Task item |
Below are records. Return each one exactly as written.

# # # # #

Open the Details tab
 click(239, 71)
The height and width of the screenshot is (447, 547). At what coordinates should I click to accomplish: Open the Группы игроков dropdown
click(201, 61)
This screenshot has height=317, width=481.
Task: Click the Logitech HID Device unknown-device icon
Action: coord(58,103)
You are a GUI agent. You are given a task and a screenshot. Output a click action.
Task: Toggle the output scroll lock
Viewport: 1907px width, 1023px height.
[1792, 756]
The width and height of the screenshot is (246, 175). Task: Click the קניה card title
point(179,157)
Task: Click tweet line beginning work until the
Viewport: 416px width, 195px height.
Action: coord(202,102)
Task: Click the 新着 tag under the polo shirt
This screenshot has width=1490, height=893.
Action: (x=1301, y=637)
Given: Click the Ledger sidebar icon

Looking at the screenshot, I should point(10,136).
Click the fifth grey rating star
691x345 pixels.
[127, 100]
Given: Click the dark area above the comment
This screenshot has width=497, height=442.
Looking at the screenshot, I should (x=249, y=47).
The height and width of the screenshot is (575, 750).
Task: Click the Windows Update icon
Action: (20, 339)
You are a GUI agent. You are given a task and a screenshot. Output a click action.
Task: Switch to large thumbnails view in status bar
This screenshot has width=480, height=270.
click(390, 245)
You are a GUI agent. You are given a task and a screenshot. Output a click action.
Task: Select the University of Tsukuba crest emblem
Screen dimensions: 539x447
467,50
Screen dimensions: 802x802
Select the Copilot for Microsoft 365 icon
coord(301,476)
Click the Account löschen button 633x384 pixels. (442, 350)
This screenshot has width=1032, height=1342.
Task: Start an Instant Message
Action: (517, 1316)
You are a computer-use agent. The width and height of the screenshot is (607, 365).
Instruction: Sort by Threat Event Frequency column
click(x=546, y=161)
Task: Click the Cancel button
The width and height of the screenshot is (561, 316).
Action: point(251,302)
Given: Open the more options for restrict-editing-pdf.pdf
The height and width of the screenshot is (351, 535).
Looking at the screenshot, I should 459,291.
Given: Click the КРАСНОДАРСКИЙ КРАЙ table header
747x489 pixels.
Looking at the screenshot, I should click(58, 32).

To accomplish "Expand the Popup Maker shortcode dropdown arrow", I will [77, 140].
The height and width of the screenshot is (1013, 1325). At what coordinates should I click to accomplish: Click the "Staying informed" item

# # # # #

Written response |
Open the Details tab
 click(239, 71)
The height and width of the screenshot is (447, 547). At what coordinates should I click to accomplish: Open the Группы игроков dropdown
click(201, 61)
This screenshot has height=317, width=481.
Task: Click the Logitech HID Device unknown-device icon
Action: coord(58,103)
You are a GUI agent. You are given a task and a screenshot. Output a click action.
Task: Toggle the output scroll lock
Viewport: 1907px width, 1023px height.
[1792, 756]
The width and height of the screenshot is (246, 175). Task: Click the קניה card title
point(179,157)
Task: Click tweet line beginning work until the
Viewport: 416px width, 195px height.
Action: coord(202,102)
Task: Click the 新着 tag under the polo shirt
This screenshot has width=1490, height=893.
Action: (x=1301, y=637)
Given: Click the Ledger sidebar icon

Looking at the screenshot, I should point(10,136).
Click the fifth grey rating star
691x345 pixels.
[127, 100]
Given: Click the dark area above the comment
This screenshot has width=497, height=442.
Looking at the screenshot, I should (x=249, y=47).
The height and width of the screenshot is (575, 750).
Task: Click the Windows Update icon
Action: (20, 339)
You are a GUI agent. You are given a task and a screenshot. Output a click action.
Task: Switch to large thumbnails view in status bar
This screenshot has width=480, height=270.
click(390, 245)
You are a GUI agent. You are given a task and a screenshot. Output a click action.
Task: Select the University of Tsukuba crest emblem
Screen dimensions: 539x447
467,50
Screen dimensions: 802x802
Select the Copilot for Microsoft 365 icon
coord(301,476)
Click the Account löschen button 633x384 pixels. (442, 350)
This screenshot has width=1032, height=1342.
Task: Start an Instant Message
Action: (517, 1316)
You are a computer-use agent. The width and height of the screenshot is (607, 365).
Instruction: Sort by Threat Event Frequency column
click(x=546, y=161)
Task: Click the Cancel button
The width and height of the screenshot is (561, 316).
Action: point(251,302)
Given: Open the more options for restrict-editing-pdf.pdf
The height and width of the screenshot is (351, 535).
Looking at the screenshot, I should 459,291.
Given: Click the КРАСНОДАРСКИЙ КРАЙ table header
747x489 pixels.
Looking at the screenshot, I should click(58, 32).

To accomplish "Expand the Popup Maker shortcode dropdown arrow", I will [77, 140].
The height and width of the screenshot is (1013, 1325). At what coordinates should I click to accomplish: Click the "Staying informed" item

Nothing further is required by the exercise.